Valuable classic cars should be kept in a garage. Insurance companies are unwilling to insure valuable cars kept outside because they are at an increased risk of damage (due to being out in the elements day after day). If you have a carport you must check with your insurer whether or not this will suffice, as classic car insurers may also stipulate that the car is not only kept out of the worst of the weather, but also locked away. Over 50% of vehicle thefts occur overnight, so some insurers are only willing to cover cars which are securely locked away in a garage after dark.
Don’t insure anyone younger than 25 on your classic car insurance policy. Classic cars tend to be worth a lot of money, so insurance companies are reluctant to cover younger drivers, who are seen as posing a higher accident risk.
Many classic car insurance policies will only cover you for 2,500 miles per year, so keep an eye on your mileage. If you know that you’ll be driving further afield, call your insurer to check that your vehicle will still be covered if you exceed your annual allowance.
If you don’t plan to drive your classic car every day, then consider ‘collector’ car insurance to save yourself some money. Collector policies tend to impose conditions re mileage etc., so make sure that these don’t pose any problems before committing to a collector’s policy.
Limit your mileage as far as possible. Most people don’t use their classic car as their day-to-day transport, and limited mileage policies could save you significant money on your premiums. If you drive your car 1,000 miles a year, don’t insure it for 3,000.
Even if you only drive your car in the summer and it is garaged in the winter, make sure that it is still covered via an insurance policy. To save some money take out laid up cover, as this will protect your car in the event of a fire or theft but will cost less than comprehensive insurance.
Declare any and all modifications made to your classic car. Most used cars have been altered in some way, so insurers are generally sympathetic to any changes you’ve made. However, if you swap your 1972 MCB 1798cc engine for a 1950cc lump, or add twin carbs to your Triumph Herald, and forget to tell your insurer about it, your policy could be invalidated in the event of a claim.

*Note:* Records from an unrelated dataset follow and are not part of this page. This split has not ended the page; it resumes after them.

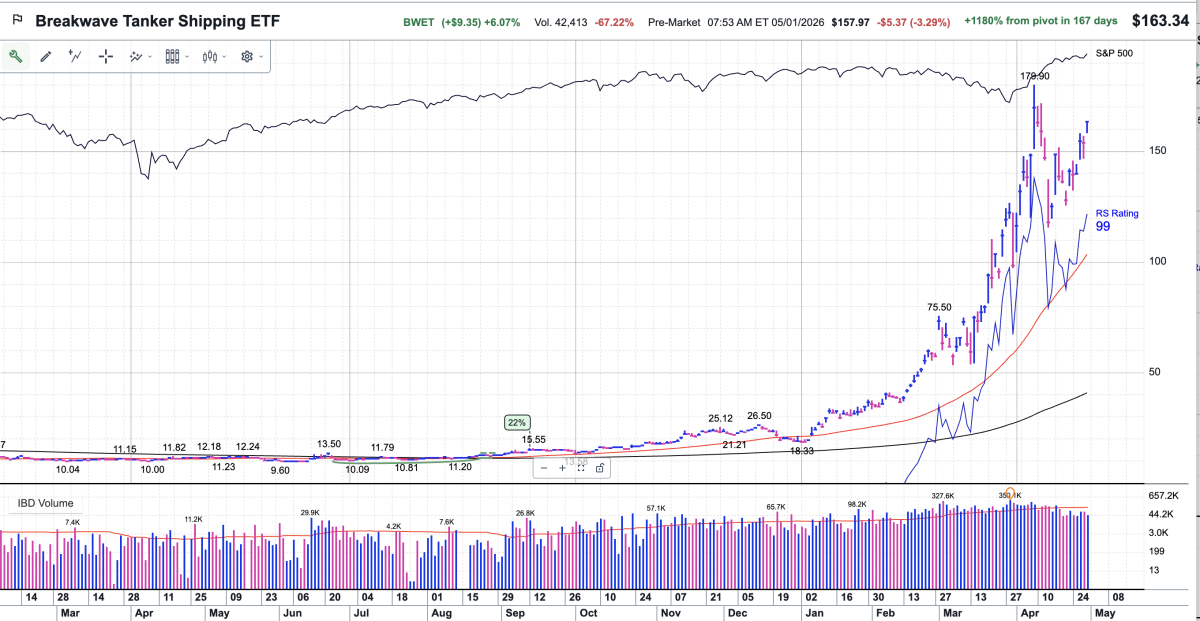The image size is (1200, 621).
Task: Click the green 22% gain marker
Action: (x=517, y=422)
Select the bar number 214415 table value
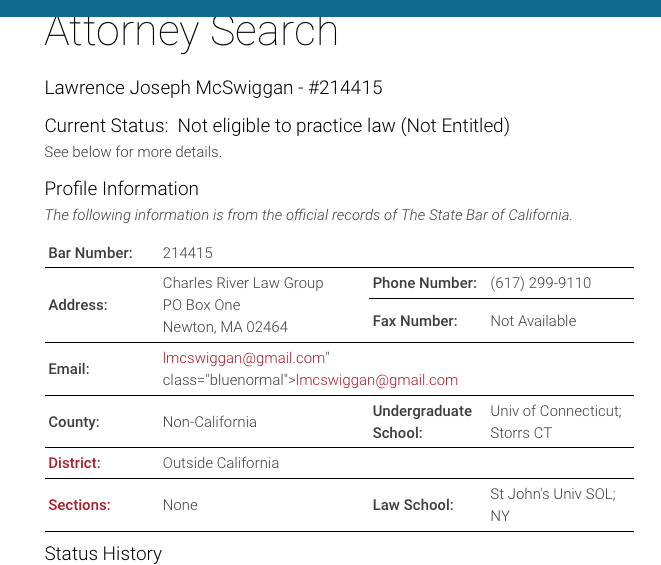The height and width of the screenshot is (565, 661). point(188,253)
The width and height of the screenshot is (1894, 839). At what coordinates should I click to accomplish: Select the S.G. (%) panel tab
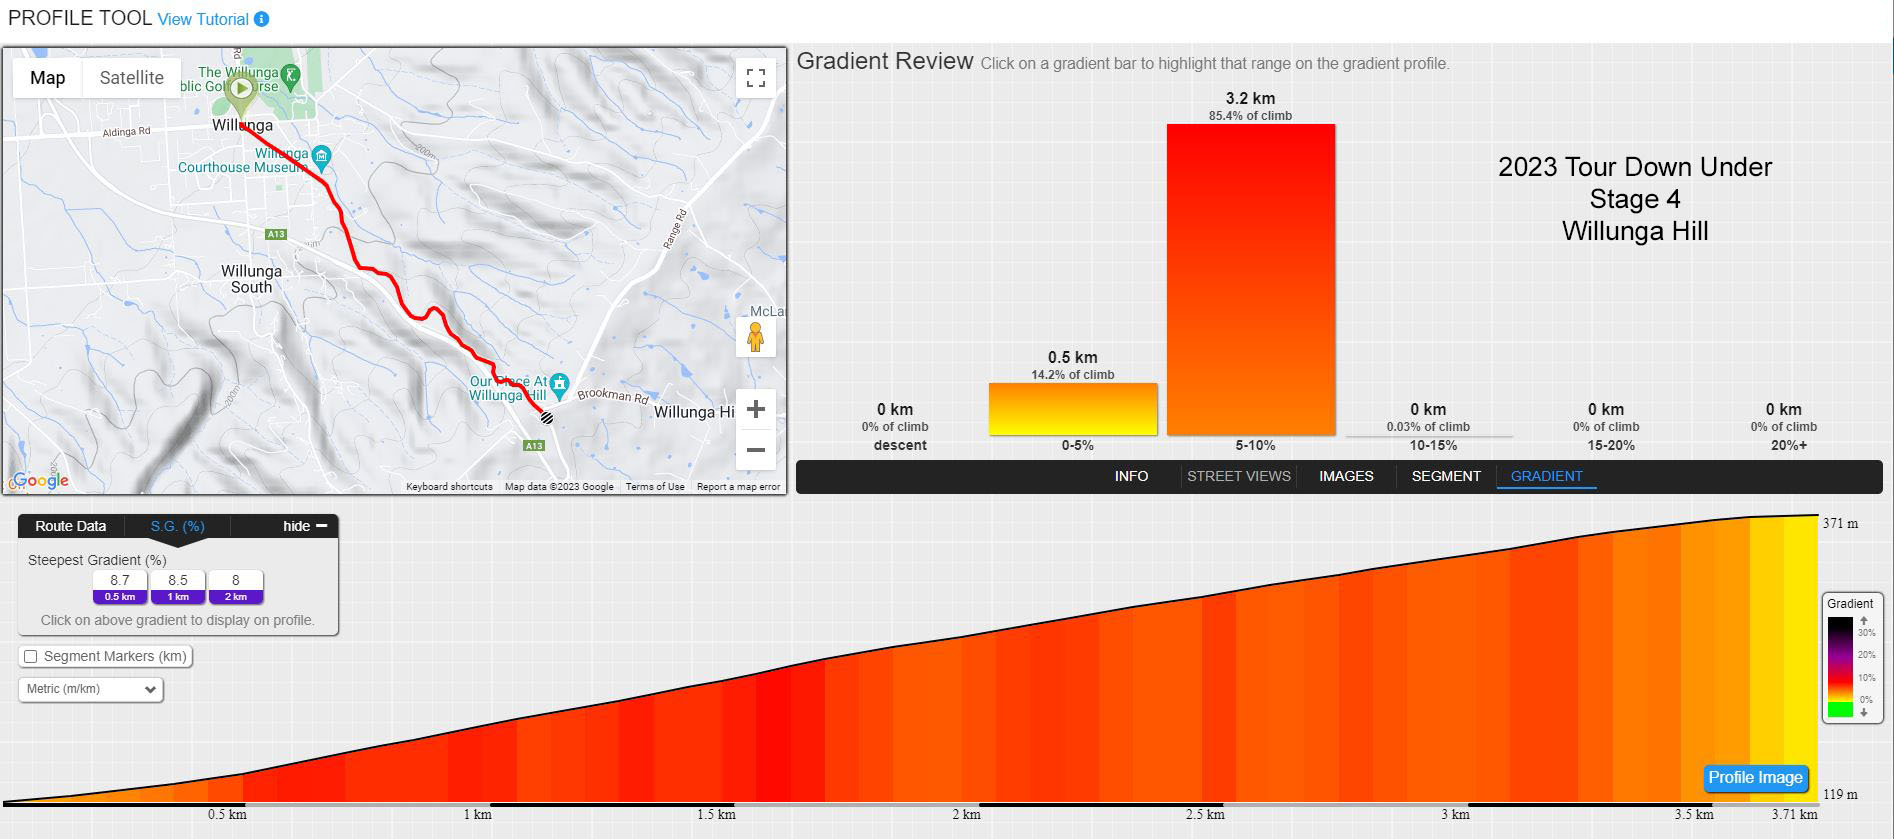pos(177,526)
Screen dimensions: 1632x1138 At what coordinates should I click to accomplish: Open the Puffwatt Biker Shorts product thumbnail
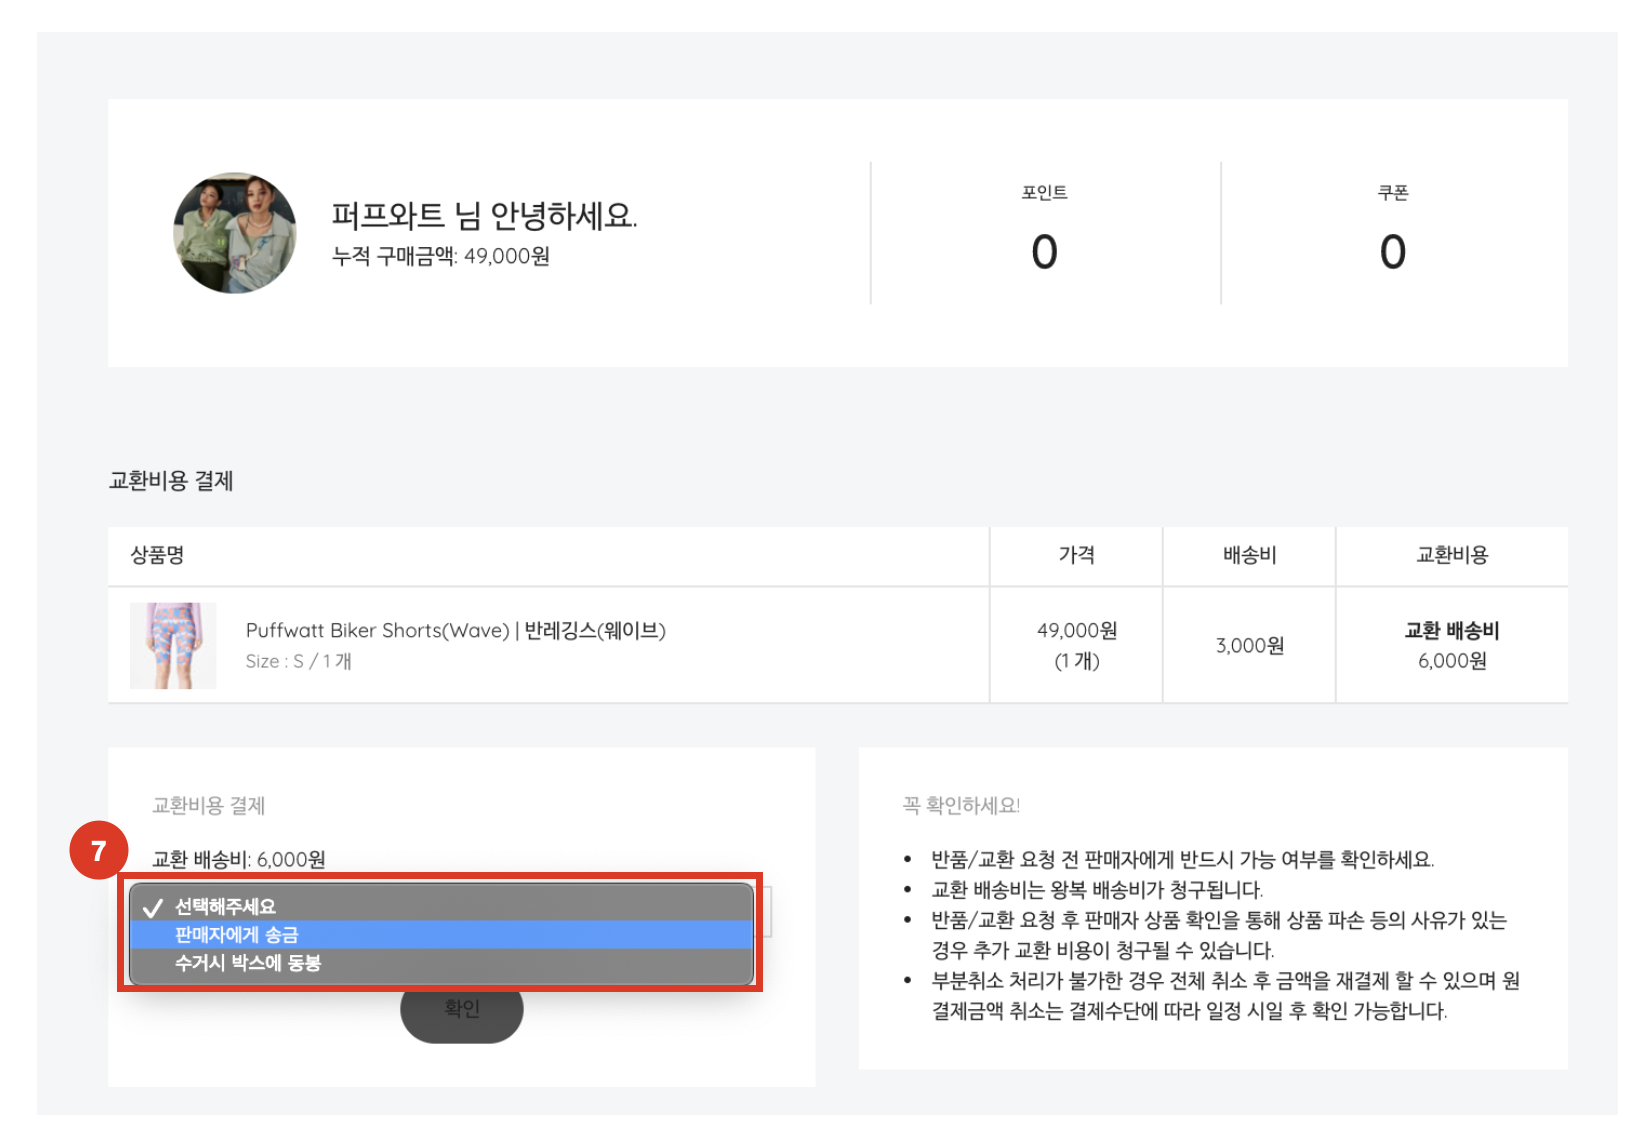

If you have to drop your classic car at a garage or repair shop, inform your insurer of this. Although short term stays for routine maintenance generally won’t be an issue, longer stays may be, as classic car insurance policies often stipulate that the vehicle remains in your care, control and custody.
Don’t use comparison sites. Although comparison websites are a great tool for saving money on insurance for modern cars, you’ll get much better deals on classic car insurance by getting in touch with a specialist broker, as they will have access to a far greater range of appropriate schemes.